A Foot, Face & Torso In The Door - #doored

mulga

I've been cycling in Melbourne for a number of years and I've been doored a few times with many more near misses. Strangely the people responsible for the near misses are almost always apologetic, but if you hit a door I find you immediately cop a spray. Apparently, as the cyclist, it's all your fault. The exchange usually goes like this: SIMON: (Slowly picking himself up off the road) Look before you open the door, you moron.  I think my handlebars are bent.

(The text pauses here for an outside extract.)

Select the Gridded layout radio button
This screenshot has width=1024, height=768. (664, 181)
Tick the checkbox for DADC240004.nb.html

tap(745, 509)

MOTORIST: Well, that's nothing to do with me, mate. You should watch out for doors. If you can't brake to a standstill in 0.1 of a second, you should slow down. It's your choice to ride, mate. And if you're riding because you can't afford a car, it's  your choice to be poor too. I work hard and I'm not gonna have some cyclist tell me I can't fling open doors haphazardly. You wanna ride, you gotta take responsibility for the dangers and not expect other people to look out for ya. You'd probably love to ride from point A to point B without being involved in easily avoidable road incidents, but you don't always get what you want in this life, mate. The rest of us bloody live with what's dealt to us. You think I wanted to marry my wife? I fell in love with a German girl when I was 22 travelling through South East Asia. We had a hot and heavy romance. I saved-up to visit her in Dusseldorf, but when I lobbed up on her door, she pretended not to know me. But that's how it is, isn't it? That's life. You accept it and you bloody get on with it. I made the most of it. My wife's father got me a plumb middle management job. I bloody hate it. I always wanted to be in musical theatre, but there weren't those opportunities when I was young. Now, bloody kids can do whatever they want. No one is giving me the lead in West Side Story just because I want it, sonny! So the next you crash into a door, when you're lying in your hospital bed being fed through a straw, just remember that it was your call to not be like the rest of us and drive. And you just think about hard working people like me who are forced to live their life with a woman who says she doesn't get Jesus Christ Superstar. What's there not to get?! It's a rock musical with Jesus. What is wrong with you, Cassandra! Sorry, it all spewed out there. Felt good to get it of my chest. I should give ya $110 for the counselling session! Ha ha.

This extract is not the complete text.